Activity: Below is some data; print it all back exactly.

──────── Data for this task

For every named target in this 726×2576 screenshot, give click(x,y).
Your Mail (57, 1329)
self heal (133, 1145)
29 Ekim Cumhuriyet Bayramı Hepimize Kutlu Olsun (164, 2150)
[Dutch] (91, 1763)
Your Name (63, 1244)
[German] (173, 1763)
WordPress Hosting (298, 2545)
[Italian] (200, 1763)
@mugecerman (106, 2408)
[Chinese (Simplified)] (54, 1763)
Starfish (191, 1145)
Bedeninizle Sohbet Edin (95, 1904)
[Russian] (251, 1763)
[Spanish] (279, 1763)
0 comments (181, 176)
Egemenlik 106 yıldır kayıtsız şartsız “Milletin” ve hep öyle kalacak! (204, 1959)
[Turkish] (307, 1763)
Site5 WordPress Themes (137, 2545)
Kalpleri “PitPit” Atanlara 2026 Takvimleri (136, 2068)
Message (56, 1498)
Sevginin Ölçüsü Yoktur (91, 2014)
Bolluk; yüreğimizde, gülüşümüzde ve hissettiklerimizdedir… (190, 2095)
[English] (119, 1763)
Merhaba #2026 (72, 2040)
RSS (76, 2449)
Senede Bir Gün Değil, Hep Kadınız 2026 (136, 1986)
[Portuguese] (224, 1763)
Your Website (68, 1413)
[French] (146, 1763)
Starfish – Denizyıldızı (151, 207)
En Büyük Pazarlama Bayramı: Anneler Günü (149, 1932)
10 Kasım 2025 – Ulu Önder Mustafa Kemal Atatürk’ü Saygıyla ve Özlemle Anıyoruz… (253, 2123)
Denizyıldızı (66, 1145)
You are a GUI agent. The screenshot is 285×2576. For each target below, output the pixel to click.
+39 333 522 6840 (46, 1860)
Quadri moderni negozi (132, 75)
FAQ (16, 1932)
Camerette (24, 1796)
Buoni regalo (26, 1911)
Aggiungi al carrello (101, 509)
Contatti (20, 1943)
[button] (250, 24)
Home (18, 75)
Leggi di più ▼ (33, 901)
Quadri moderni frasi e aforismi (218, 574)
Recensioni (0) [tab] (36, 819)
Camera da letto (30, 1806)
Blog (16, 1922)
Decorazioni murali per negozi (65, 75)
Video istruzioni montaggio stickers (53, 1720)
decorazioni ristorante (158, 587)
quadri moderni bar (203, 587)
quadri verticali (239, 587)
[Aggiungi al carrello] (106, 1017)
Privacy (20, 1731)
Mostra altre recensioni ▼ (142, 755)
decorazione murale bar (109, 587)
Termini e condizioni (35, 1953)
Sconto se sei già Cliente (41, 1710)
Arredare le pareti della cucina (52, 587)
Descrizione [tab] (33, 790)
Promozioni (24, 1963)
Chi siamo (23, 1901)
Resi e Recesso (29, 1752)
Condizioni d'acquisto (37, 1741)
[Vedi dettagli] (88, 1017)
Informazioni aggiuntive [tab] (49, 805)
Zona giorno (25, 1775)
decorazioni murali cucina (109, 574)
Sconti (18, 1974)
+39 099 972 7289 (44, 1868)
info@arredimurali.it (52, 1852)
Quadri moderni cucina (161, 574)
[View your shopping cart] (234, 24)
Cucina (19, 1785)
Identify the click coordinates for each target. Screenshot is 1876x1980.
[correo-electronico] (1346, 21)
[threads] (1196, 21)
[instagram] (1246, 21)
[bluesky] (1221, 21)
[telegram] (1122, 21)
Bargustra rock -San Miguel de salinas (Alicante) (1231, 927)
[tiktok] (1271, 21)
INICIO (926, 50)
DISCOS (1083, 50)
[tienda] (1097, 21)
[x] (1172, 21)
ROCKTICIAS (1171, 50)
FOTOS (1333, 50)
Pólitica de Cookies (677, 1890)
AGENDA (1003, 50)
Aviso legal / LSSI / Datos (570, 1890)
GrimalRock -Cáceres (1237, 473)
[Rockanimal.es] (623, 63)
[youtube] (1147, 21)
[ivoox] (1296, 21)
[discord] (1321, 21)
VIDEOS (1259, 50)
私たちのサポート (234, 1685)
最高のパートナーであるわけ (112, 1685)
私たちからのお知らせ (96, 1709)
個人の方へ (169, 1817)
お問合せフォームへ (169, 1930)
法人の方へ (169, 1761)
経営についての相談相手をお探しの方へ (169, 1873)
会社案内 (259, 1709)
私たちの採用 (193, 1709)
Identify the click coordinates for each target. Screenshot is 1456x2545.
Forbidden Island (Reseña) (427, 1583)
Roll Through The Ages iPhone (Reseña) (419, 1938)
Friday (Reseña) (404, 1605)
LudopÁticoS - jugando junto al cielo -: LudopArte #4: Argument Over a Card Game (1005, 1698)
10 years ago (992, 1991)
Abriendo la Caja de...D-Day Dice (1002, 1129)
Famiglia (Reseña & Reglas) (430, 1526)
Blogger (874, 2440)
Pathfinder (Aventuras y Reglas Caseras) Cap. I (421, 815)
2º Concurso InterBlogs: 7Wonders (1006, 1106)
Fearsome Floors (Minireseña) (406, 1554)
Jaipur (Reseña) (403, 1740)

────────────────

Result for this exercise:
For every named target in this 726×2576 screenshot, give click(x,y).
Your Mail (57, 1329)
self heal (133, 1145)
29 Ekim Cumhuriyet Bayramı Hepimize Kutlu Olsun (164, 2150)
[Dutch] (91, 1763)
Your Name (63, 1244)
[German] (173, 1763)
WordPress Hosting (298, 2545)
[Italian] (200, 1763)
@mugecerman (106, 2408)
[Chinese (Simplified)] (54, 1763)
Starfish (191, 1145)
Bedeninizle Sohbet Edin (95, 1904)
[Russian] (251, 1763)
[Spanish] (279, 1763)
0 comments (181, 176)
Egemenlik 106 yıldır kayıtsız şartsız “Milletin” ve hep öyle kalacak! (204, 1959)
[Turkish] (307, 1763)
Site5 WordPress Themes (137, 2545)
Kalpleri “PitPit” Atanlara 2026 Takvimleri (136, 2068)
Message (56, 1498)
Sevginin Ölçüsü Yoktur (91, 2014)
Bolluk; yüreğimizde, gülüşümüzde ve hissettiklerimizdedir… (190, 2095)
[English] (119, 1763)
Merhaba #2026 (72, 2040)
RSS (76, 2449)
Senede Bir Gün Değil, Hep Kadınız 2026 (136, 1986)
[Portuguese] (224, 1763)
Your Website (68, 1413)
[French] (146, 1763)
Starfish – Denizyıldızı (151, 207)
En Büyük Pazarlama Bayramı: Anneler Günü (149, 1932)
10 Kasım 2025 – Ulu Önder Mustafa Kemal Atatürk’ü Saygıyla ve Özlemle Anıyoruz… (253, 2123)
Denizyıldızı (66, 1145)
You are a GUI agent. The screenshot is 285×2576. For each target below, output the pixel to click.
+39 333 522 6840 (46, 1860)
Quadri moderni negozi (132, 75)
FAQ (16, 1932)
Camerette (24, 1796)
Buoni regalo (26, 1911)
Aggiungi al carrello (101, 509)
Contatti (20, 1943)
[button] (250, 24)
Home (18, 75)
Leggi di più ▼ (33, 901)
Quadri moderni frasi e aforismi (218, 574)
Recensioni (0) [tab] (36, 819)
Camera da letto (30, 1806)
Blog (16, 1922)
Decorazioni murali per negozi (65, 75)
Video istruzioni montaggio stickers (53, 1720)
decorazioni ristorante (158, 587)
quadri moderni bar (203, 587)
quadri verticali (239, 587)
[Aggiungi al carrello] (106, 1017)
Privacy (20, 1731)
Mostra altre recensioni ▼ (142, 755)
decorazione murale bar (109, 587)
Termini e condizioni (35, 1953)
Sconto se sei già Cliente (41, 1710)
Arredare le pareti della cucina (52, 587)
Descrizione [tab] (33, 790)
Promozioni (24, 1963)
Chi siamo (23, 1901)
Resi e Recesso (29, 1752)
Condizioni d'acquisto (37, 1741)
[Vedi dettagli] (88, 1017)
Informazioni aggiuntive [tab] (49, 805)
Zona giorno (25, 1775)
decorazioni murali cucina (109, 574)
Sconti (18, 1974)
+39 099 972 7289 (44, 1868)
info@arredimurali.it (52, 1852)
Quadri moderni cucina (161, 574)
[View your shopping cart] (234, 24)
Cucina (19, 1785)
Identify the click coordinates for each target. Screenshot is 1876x1980.
[correo-electronico] (1346, 21)
[threads] (1196, 21)
[instagram] (1246, 21)
[bluesky] (1221, 21)
[telegram] (1122, 21)
Bargustra rock -San Miguel de salinas (Alicante) (1231, 927)
[tiktok] (1271, 21)
INICIO (926, 50)
DISCOS (1083, 50)
[tienda] (1097, 21)
[x] (1172, 21)
ROCKTICIAS (1171, 50)
FOTOS (1333, 50)
Pólitica de Cookies (677, 1890)
AGENDA (1003, 50)
Aviso legal / LSSI / Datos (570, 1890)
GrimalRock -Cáceres (1237, 473)
[Rockanimal.es] (623, 63)
[youtube] (1147, 21)
[ivoox] (1296, 21)
[discord] (1321, 21)
VIDEOS (1259, 50)
私たちのサポート (234, 1685)
最高のパートナーであるわけ (112, 1685)
私たちからのお知らせ (96, 1709)
個人の方へ (169, 1817)
お問合せフォームへ (169, 1930)
法人の方へ (169, 1761)
経営についての相談相手をお探しの方へ (169, 1873)
会社案内 (259, 1709)
私たちの採用 (193, 1709)
Identify the click coordinates for each target. Screenshot is 1456x2545.
Forbidden Island (Reseña) (427, 1583)
Roll Through The Ages iPhone (Reseña) (419, 1938)
Friday (Reseña) (404, 1605)
LudopÁticoS - jugando junto al cielo -: LudopArte #4: Argument Over a Card Game (1005, 1698)
10 years ago (992, 1991)
Abriendo la Caja de...D-Day Dice (1002, 1129)
Famiglia (Reseña & Reglas) (430, 1526)
Blogger (874, 2440)
Pathfinder (Aventuras y Reglas Caseras) Cap. I (421, 815)
2º Concurso InterBlogs: 7Wonders (1006, 1106)
Fearsome Floors (Minireseña) (406, 1554)
Jaipur (Reseña) (403, 1740)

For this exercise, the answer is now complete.